Collected data entries:
___

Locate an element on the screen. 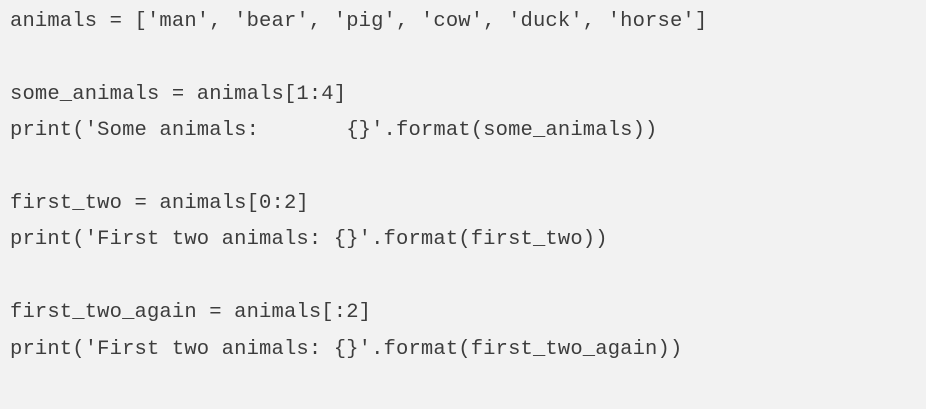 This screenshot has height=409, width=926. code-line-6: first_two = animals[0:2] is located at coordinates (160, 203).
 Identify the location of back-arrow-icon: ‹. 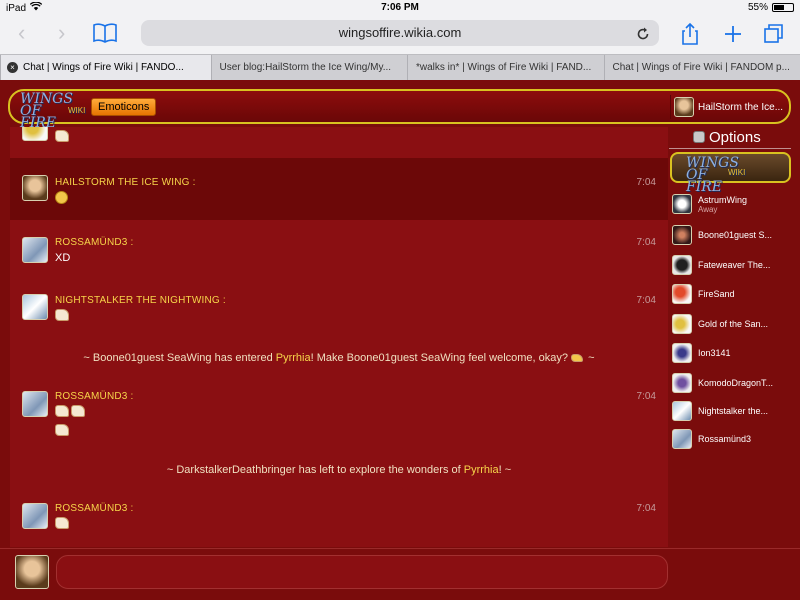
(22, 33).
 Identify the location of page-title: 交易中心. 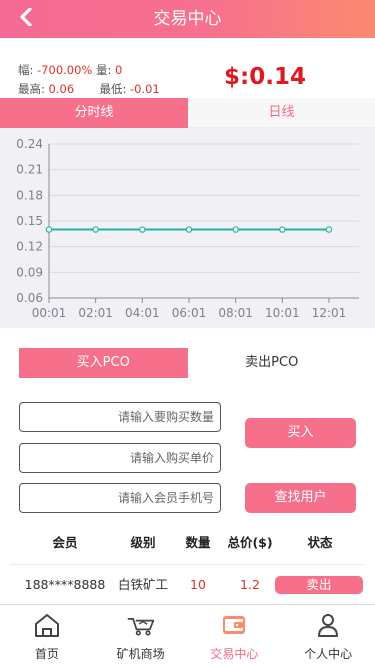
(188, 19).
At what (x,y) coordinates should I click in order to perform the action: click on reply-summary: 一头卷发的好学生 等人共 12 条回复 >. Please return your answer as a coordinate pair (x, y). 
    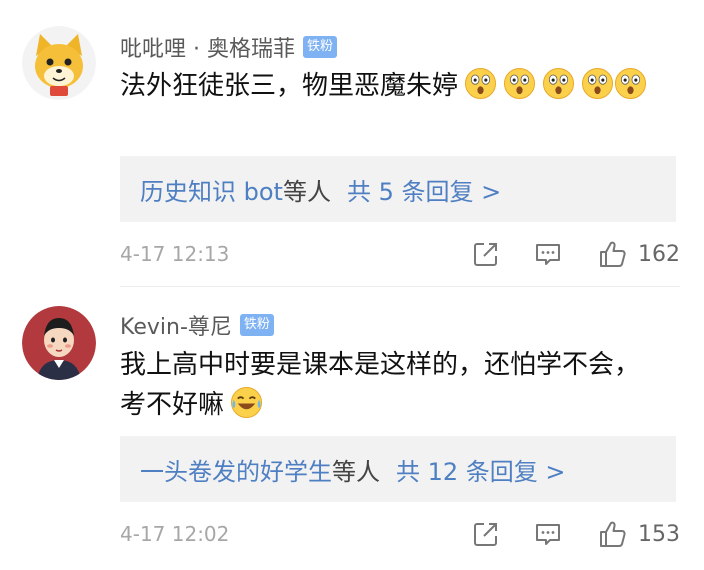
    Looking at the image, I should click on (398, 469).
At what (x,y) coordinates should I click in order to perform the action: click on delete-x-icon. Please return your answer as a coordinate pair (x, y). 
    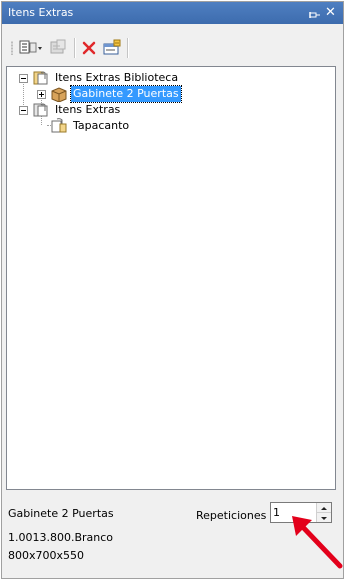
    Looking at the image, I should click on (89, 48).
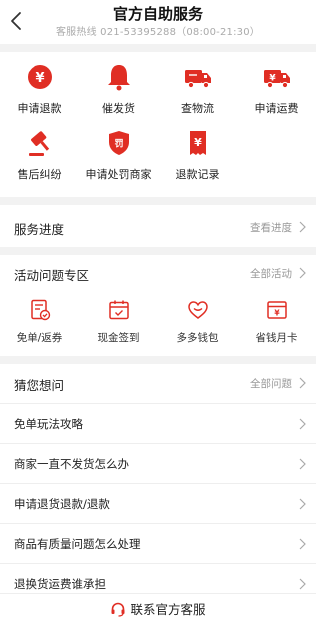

___

**Work instructions:**
Rewrite the stretch from the line containing "on reply-summary: 一头卷发的好学生" through the last line as a JSON list of strings, one string per line, with blank lines and pictures left out.

**The answer:**
[
  "At what (x,y) coordinates should I click in order to perform the action: click on reply-summary: 一头卷发的好学生 等人共 12 条回复 >. Please return your answer as a coordinate pair (x, y). ",
  "    Looking at the image, I should click on (398, 469).",
  "At what (x,y) coordinates should I click in order to perform the action: click on delete-x-icon. Please return your answer as a coordinate pair (x, y). ",
  "    Looking at the image, I should click on (89, 48)."
]